_ASSIGNMENT_
Your answer should be every line from the records that contains "Best".

_DATASET EXTRACT_
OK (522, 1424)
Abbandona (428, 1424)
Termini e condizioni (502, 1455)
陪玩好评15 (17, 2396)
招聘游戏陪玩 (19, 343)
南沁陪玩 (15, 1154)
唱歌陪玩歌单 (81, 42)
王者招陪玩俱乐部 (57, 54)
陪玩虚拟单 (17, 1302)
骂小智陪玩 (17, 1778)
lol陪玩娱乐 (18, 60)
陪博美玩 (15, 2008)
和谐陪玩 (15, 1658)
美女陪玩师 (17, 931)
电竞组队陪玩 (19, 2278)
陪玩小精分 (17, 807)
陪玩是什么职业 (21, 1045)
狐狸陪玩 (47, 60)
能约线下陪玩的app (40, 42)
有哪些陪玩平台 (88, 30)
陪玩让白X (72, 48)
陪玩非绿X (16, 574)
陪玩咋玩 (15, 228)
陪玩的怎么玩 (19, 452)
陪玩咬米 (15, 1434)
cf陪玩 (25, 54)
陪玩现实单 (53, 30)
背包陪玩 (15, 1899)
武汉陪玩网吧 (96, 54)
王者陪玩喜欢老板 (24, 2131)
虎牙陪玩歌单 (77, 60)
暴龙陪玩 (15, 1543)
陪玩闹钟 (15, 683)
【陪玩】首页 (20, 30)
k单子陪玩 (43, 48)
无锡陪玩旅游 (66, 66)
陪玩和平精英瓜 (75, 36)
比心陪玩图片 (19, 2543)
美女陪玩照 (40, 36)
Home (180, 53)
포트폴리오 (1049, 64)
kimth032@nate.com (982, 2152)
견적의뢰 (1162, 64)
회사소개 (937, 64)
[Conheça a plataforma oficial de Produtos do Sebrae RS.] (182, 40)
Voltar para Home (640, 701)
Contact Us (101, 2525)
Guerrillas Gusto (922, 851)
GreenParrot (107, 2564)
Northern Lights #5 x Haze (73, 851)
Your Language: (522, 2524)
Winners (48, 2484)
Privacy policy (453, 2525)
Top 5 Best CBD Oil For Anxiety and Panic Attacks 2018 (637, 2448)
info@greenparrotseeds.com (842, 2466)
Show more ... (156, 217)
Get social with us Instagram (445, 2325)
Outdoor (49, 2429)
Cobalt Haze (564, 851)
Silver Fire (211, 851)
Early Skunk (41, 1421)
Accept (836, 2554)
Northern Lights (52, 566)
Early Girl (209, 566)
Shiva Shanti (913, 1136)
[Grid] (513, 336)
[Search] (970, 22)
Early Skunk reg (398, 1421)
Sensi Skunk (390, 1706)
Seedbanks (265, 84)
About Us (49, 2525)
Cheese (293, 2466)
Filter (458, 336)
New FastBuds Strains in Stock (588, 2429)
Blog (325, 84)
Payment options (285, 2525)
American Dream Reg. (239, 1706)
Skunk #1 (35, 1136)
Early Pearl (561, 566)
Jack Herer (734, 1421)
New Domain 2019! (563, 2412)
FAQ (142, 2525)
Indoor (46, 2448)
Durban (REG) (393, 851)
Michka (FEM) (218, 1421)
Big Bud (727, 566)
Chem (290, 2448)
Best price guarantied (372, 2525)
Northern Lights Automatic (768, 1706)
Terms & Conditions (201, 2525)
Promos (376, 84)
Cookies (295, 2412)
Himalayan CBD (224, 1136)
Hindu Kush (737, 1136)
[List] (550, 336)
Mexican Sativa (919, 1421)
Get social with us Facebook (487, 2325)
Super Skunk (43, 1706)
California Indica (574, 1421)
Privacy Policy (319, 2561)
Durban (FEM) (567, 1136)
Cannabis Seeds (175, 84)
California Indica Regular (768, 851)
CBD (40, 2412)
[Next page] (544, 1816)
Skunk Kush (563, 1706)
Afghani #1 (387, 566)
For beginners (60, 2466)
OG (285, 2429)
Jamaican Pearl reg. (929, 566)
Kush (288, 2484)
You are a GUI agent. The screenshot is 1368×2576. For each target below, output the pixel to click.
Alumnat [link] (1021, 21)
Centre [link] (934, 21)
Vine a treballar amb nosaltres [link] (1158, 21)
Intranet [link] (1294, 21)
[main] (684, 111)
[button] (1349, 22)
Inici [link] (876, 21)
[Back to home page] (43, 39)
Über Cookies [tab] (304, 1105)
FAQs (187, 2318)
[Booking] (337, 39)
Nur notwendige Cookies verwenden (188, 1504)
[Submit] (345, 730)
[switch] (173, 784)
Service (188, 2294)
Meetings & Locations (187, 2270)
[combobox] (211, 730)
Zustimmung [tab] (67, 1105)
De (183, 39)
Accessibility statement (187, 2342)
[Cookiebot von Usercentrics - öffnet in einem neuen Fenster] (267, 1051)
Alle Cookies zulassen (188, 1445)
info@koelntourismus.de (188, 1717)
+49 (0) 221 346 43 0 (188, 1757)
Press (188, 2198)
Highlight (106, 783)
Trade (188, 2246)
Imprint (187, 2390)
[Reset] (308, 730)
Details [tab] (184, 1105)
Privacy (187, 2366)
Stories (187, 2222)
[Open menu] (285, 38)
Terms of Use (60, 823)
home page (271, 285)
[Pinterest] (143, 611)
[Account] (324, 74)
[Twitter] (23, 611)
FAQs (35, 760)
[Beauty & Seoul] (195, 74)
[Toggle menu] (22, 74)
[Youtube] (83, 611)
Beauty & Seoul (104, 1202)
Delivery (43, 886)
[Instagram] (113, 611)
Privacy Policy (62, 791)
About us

_TASK ANSWER_
Top 5 Best CBD Oil For Anxiety and Panic Attacks 2018 (637, 2448)
Best price guarantied (372, 2525)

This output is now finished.